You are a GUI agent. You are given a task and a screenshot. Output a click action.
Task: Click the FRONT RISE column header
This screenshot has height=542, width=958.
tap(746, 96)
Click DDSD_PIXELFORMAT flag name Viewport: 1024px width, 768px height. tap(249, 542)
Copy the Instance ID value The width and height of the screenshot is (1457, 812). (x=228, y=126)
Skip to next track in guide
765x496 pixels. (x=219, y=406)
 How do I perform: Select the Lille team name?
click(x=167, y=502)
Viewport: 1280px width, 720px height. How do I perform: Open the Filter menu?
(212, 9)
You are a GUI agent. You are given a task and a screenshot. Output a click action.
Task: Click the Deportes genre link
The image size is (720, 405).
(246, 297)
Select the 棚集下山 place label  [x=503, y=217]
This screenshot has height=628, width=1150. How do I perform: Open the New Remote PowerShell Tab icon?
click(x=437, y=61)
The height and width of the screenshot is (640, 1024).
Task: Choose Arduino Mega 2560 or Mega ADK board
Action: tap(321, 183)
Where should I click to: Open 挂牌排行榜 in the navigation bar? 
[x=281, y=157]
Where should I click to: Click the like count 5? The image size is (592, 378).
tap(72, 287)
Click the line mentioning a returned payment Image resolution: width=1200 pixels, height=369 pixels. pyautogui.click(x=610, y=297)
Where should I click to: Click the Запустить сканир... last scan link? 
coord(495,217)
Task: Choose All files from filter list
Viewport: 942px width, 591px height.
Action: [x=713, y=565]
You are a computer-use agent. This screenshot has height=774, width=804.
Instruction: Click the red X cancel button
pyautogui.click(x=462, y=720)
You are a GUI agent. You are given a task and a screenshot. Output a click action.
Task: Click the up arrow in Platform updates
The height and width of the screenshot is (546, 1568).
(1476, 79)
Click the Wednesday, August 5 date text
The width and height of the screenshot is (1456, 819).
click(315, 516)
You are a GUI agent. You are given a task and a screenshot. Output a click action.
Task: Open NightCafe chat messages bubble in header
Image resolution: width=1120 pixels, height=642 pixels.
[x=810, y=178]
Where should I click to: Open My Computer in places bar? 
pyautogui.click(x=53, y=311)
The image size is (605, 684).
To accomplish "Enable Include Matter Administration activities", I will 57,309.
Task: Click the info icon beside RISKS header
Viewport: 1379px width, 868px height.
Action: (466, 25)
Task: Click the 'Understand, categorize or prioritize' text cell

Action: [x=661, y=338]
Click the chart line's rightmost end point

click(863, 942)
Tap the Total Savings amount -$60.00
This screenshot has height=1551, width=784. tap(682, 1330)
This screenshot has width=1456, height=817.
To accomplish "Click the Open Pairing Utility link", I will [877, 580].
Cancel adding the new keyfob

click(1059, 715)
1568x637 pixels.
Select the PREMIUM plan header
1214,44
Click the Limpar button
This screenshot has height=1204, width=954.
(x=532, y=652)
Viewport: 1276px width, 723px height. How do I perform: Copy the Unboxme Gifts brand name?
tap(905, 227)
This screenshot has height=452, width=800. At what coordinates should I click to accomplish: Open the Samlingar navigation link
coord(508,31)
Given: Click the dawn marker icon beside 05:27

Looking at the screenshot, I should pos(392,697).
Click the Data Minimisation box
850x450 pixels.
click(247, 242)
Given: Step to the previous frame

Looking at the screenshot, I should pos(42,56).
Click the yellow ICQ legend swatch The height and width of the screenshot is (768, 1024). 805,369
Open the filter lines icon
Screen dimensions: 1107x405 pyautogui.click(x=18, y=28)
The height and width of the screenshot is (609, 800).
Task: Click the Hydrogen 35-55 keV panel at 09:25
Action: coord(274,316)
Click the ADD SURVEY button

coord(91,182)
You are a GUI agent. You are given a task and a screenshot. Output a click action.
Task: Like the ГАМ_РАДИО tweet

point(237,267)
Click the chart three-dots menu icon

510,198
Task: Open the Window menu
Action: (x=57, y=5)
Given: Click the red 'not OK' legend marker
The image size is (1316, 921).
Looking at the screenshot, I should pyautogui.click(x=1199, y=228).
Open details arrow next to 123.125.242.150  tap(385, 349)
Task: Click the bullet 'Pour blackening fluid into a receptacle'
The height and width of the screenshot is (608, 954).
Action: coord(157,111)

☆ ☆ ☆ ☆ ☆ ☆ ☆

- Brief
Please filter the entries for the word "legend" and copy the lines that have it.

- Response
Click the yellow ICQ legend swatch The height and width of the screenshot is (768, 1024). 805,369
Given: Click the red 'not OK' legend marker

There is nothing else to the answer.